Urban scholars and policymakers have much to learn from such institutional analysis. While most political economists think of institutions operating at the national or even state level, there is one essential but overlooked institution operating at and within the metro scale: zoning.
In a new report I argue that its impacts are destructive. Zoning laws are keeping poor children out of high-scoring schools, degrading education, and weakening economic opportunity.
Anti-density zoning--embodied in lot-size and density regulations--is an extractive institution par excellence. Through the political power of affluent homeowners and their zoning boards, it restricts private property rights--the civic privilege to freely buy, sell, or develop property--for narrow non-public gains. Property owners in a jurisdiction benefit from zoning through higher home prices (because supply is artificially low) and lower tax rates (because population density is kept down, as school age children are kept out), while everyone else loses.

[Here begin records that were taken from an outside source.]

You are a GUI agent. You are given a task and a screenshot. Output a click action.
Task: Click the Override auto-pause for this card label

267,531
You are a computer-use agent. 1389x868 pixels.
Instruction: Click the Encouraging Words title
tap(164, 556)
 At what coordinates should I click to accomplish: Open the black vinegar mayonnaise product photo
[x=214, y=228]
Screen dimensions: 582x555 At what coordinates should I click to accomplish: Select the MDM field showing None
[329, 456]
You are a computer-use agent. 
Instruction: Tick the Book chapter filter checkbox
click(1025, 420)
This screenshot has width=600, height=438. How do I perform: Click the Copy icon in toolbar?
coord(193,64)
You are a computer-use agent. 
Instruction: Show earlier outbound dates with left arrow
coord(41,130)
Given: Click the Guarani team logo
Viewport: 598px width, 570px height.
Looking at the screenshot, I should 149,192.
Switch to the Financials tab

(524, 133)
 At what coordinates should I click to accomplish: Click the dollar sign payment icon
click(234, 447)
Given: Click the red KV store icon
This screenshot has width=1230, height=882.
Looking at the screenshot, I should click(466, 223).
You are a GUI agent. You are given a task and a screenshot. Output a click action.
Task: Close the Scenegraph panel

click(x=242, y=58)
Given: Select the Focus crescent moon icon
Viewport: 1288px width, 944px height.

Take New Jersey, which by any measure of zoning is one of the most restrictive, anti-density states. In 1970, two Rutgers professors did a survey of zoning in eight northeastern New Jersey counties. They found that only 8 percent of developable land was zoned for multi-family housing, and 90 percent of land required at least a half acre or more per housing unit; by contrast, the typical single-family house in the United States sits on roughly a quarter acre today. In 2010, the median home value in New Jersey is 80 percent higher than the average for all 50 states, and it has the third highest median home values behind Hawaii and California (which also has extensive zoning laws, albeit less onerous in their opposition to density, as examined recently).
The effects within the state are even more important. Compare two counties in 1970: Somerset and Camden. Zoning laws in Somerset County prohibited multi-family housing on developable land in 1970. Moreover, 85 percent of developable land was zoned so as to require at least one acre of land per housing unit--land plots roughly four times larger than the median U.S. home. In Camden County, by contrast, 46 percent of land was zoned for multi-family use and only 21 percent was zoned for large lots--on one acre or more. Today, homes cost 1.8 times more in Somerset County than in Camden County--a $180,000 difference.
These high housing costs prevent poor people living in Camden, Trenton, Newark, or elsewhere from moving to Somerset County, where they would otherwise benefit from higher-quality schools. Indeed, public school test scores in Somerset County are nearly 30 percentage points higher (on a 1-100 scale) than they are in Camden County. Moreover, while 40 percent of public school students in Camden are eligible for free or reduced lunch--an indicator of low-income status--only 15 percent of students meet that standard in Somerset. Despite multiple New Jersey Supreme Court cases declaring that all municipalities must meet their fair share of affordable housing requirements, these ruling have never had the power to overcome the protectionist incentives of the affluent and iron-willed townships.
The New Jersey case is by no means isolated. These laws are common across the country.
Dragging down the quality of education available to poor children is not only unjust, it hobbles national economic gains and therefore harms even affluent people. Young black and Latino adults earn thousands of dollars more each year, and are far more likely to obtain a college education, if they grow up in metro areas where blacks or Latinos attend high-scoring schools--like in Raleigh or San Jose--compared to their counterparts in metro areas with low-scoring schools--as in Philadelphia or New Haven. Impressive research from Raj Chetty and other economists has also found that the quality of one’s school environment--measured by teacher or peer performance--causes large long term gains in earnings and labor market performance.
Previously, my work has found that zoning laws inflate metro-wide housing costs, limit housing supply, and exacerbate segregation by income and race. Other work faults these laws for their damaging effect on the environment, since they make public transportation infeasible and extend commuting times. With a few possible exceptions (see Michelle Alexander), it’s hard to think of an existing political institution in the United States that is more destructive of human and social capital.